En attendant, l'accusé, qui n'apparaît pas dans l'organigramme militaire des FDLR, reste sur le gril. Sans avocat à ses côtés. « On n'en est pas encore à ce niveau. Le dossier est encore au stade d'investigation de sécurité militaire. Il est bien gardé et pris en charge sur tous les plans », assure le haut responsable de l'armée. Selon lui, l'interrogatoire vise notamment à en apprendre davantage sur les FDLR, qui commettent des meurtres, viols, enrôlement d'enfants, pillages… et qui, selon plusieurs rapports, aideraient des officiers congolais à combattre des groupes armés et trafiquer des minerais.
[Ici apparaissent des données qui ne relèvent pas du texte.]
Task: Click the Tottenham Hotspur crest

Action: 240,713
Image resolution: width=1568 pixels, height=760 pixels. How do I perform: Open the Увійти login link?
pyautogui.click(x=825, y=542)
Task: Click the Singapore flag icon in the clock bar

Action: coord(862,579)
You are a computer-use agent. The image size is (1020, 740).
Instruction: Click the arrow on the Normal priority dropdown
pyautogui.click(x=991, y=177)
Début 2015, l'armée congolaise et la Mission de l'ONU (Monusco) devaient les traquer ensemble mais un différend a gelé le processus et Kinshasa a lancé seule des offensives qui ont, d'après elle, affaibli considérablement les rebelles. En novembre, de nouvelles attaques ont été lancées et Ladislas Ntaganzwa a finalement été appréhendé dans le territoire de Rutshuru (sud-est du Nord-Kivu). Officiellement, il a été par cueilli l'armée. Plus vague, un fonctionnaire de l'ONU confie pour sa part à JusticeInfo, qu'il a été arrêté par les « autorités nationales » et que la Monusco l'a transféré en hélicoptère de Nyanzale vers Goma, capitale du Nord-Kivu.
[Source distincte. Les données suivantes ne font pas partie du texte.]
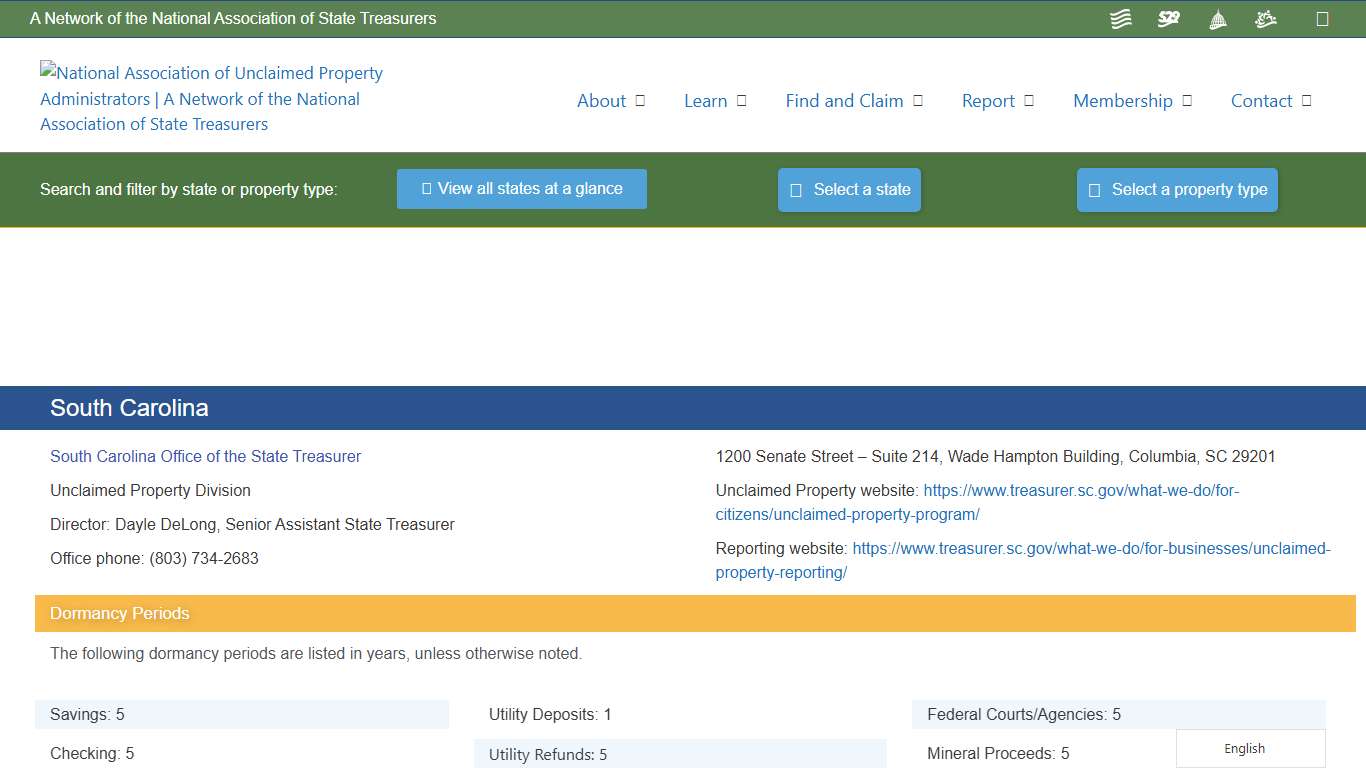The height and width of the screenshot is (768, 1366).
Task: Click the icon on Select a property type button
Action: [x=1093, y=189]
Seulement, le haut responsable militaire, un policier et des sources de la société civile affirment que ce sont des éléments des FDLR qui l'ont remis à la police congolaise. Les FDLR – dont des chefs disent vouloir cesser la lutte armée pour se consacrer à un dialogue politique avec Kigali, qui s'y refuse catégoriquement – auraient ainsi voulu donner un gage de leur bonne volonté à la communauté internationale. Interrogé par JusticeInfo, La Forge fils Bazeye, porte-parole des FDLR, dément tout lien avec Ladislas Ntaganzwa. « C'est faux, archi faux ! Ce sont des spéculations. Les militaires revendiquent l'arrestation mais, jusqu'à présent, on ne sait pas comment il a été arrêté et qui a commandité ça. » 

 

D'autres accusés en fuite

 

Huit fugitifs sont toujours recherchés par le Mécanisme pour les tribunaux pénaux internationaux de l'ONU et, comme pour Ladislas Ntaganzwa, une récompense de cinq millions de dollars maximum est promise pour leur arrestation. Où sont-ils ? Difficile d'en avoir la certitude. Mais au TPIR, on a toujours affirmé, avant la fermeture du tribunal en décembre, que la plupart d'entre eux se cachaient en RDC.
Pour certains d'entre eux, La Forge fils Bazeye explique qu'il ne les connaît même pas.
En revanche, il souligne que, selon ses propres informations, Félicien Kabuga, le plus célèbre de ces fugitifs, n'a « jamais » mis le pied en terre congolaise et qu'il ignore où il se trouve. Le bureau du procureur au TPIR avait souvent affirmé que Kabuga, qui est présenté comme l'argentier du génocide des Tutsis de 1994, vivait essentiellement au Kenya. Quant à l'ancien ministre de la Défense Augustin Bizimana, il serait, selon les informations du porte-parole des FDLR, mort au Congo- Brazzaville. Le major Protais Mpiranya, qui commandait la garde du président Juvénal Habyarimana aurait, toujours selon La Forge Fils Bazeye, trouvé la mort au Zimbabwe tandis que le lieutenant-colonel Phénéas Munyarugarama serait  « probablement » mort « dans l'Ouest de la RDC ». Le TPIR a toujours affirmé n'avoir aucune preuve de la mort de ces accusés.